Duch Żołnierzy Wyklętych żyje w naszych sercach

Część żołnierzy Armii Krajowej nie złożyła broni po pokonaniu wojsk niemieckich i zakończeniu II wojny światowej. Wiedzieli, że to nie koniec walki. Odszedł jeden okupant, przyszedł kolejny. Wilcza wataha rozpoczęła nierówną walkę z sowietami.  

– Nikt z nas nie sądził, że Narodowy Dzień Pamięci Żołnierzy Wyklętych przypadnie w czasie, gdy świat ponownie oglądać będzie koszmar wojny. Walki rozgrywają się tuż przy naszej granicy. Wojna, w której Ukraińcy muszą bronić przed najeźdźcą swojej wolności. Wojna, w której giną nie tylko żołnierze, ale też cywile – kobiety i dzieci. Niewiele narodów, tak dobrze jak Polacy, jest w stanie zrozumieć co czują dziś Ukraińcy – mówi Burmistrz Miasta i Gminy Wiskitki, Rafał Mitura.

Najsłynniejszymi żołnierzami AK z terenu Wiskitek byli Benedykt Karlicki ps. Piłat i Edward Sokołowski.

– Po rozwiązaniu AK ujawnili się, jednak nie uniknęli tragicznego losu – wspomina historyk Bogdan Jagiełło.

Benedykt Karlicki był dowódcą oddziału AK działającego w Wiskitkach i okolicy. Wcześniej był nauczycielem szkoły w Wiskitkach. Ostatnimi akcjami przeciwko wojskom niemieckim była próba wysadzenia mostu kolejowego pod Żyrardowem oraz spalenia niemieckich samochodów w okolicach Sokula. Żołnierze AK nie wiedzieli jednak, że Niemcy wzmocnili obronę mostu o karabiny maszynowe. Zaporowy ogień uniemożliwił dostanie się w pobliże mostu. Podczas akcji zginął również jeden z akowców.

Na początku lat 50-tych Benedykt Karlicki został resztowany. W pierwszej instancji sąd skazał go na karę śmierci. W drugiej wyrok złagodzono, a w 1956 roku objęła go amnestia.

Dużo tragiczniej potoczyły się losy Edwarda Sokołowskiego, który przed wojną był kierownikiem szkoły w Wiskitkach. W styczniu 1945 roku został aresztowany przez NKWD. Karą była wywózka na Sybir. Nie dotarł na miejsce zsyłki.

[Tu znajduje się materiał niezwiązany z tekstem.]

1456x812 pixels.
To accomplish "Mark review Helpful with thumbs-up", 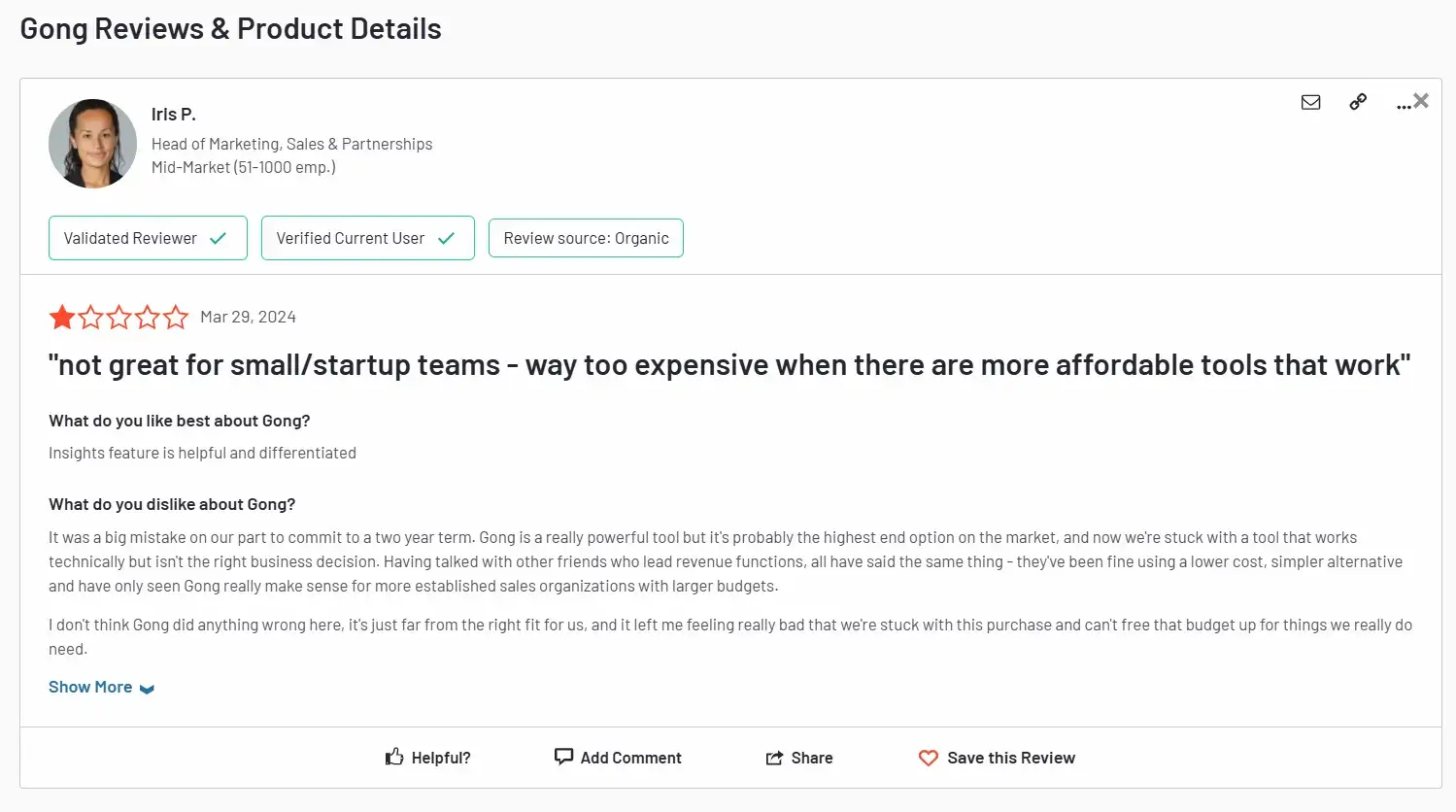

– W czasie transportu został mianowany starszym wagonu. Dwóch z więźniów tego wagonu podjęło próbę ucieczki wyłamując deski. Zginęli zastrzeleni przez strażników. Po tej sytuacji strażnicy poprosili by Edward Sokołowski podszedł do okienka przy drzwiach. Wiedział, że czeka go śmierć i nim wykonał polecenie oddał swój kożuch młodemu współwięźniowi. Gdy tylko stanął przed okienkiem padł strzał. Edward Sokołowski został zastrzelony bez wyprowadzania z wagonu – przypomina tragiczną historię Bogdan Jagiełło.

Jego ciała, które wyrzucono z pociągu, nigdy nie odnaleziono.

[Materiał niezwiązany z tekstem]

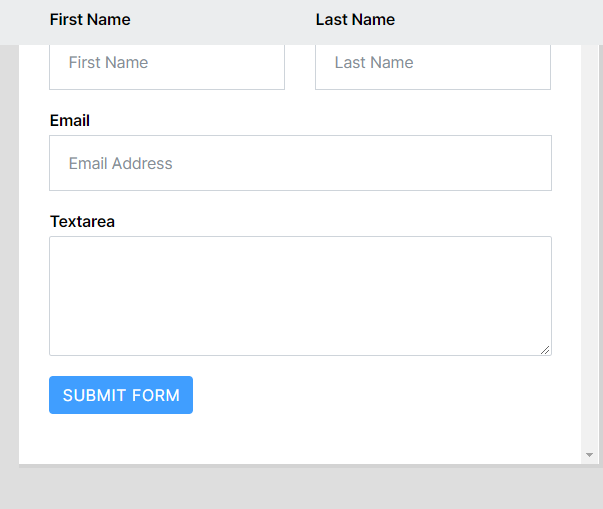Click the vertical scrollbar track

(589, 250)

W niedzielę (28 lutego) w Sanktuarium w Miedniewicach odbył się koncert  „Losy Polaków” poświęcony Pamięci Żołnierzy Wyklętych. Przypomniano ich niezłomną postawę i walkę do samego końca.

– Mieszkańcy Gminy Wiskitki, tak jak wtedy, tak i dziś udowadniają swoją wielką wartość. Otworzyli serca i domy dla uciekających przed piekłem wojny obywatelami Ukrainy. Serdecznie za to dziękuję. Jestem z Was dumny – Rafał Mitura.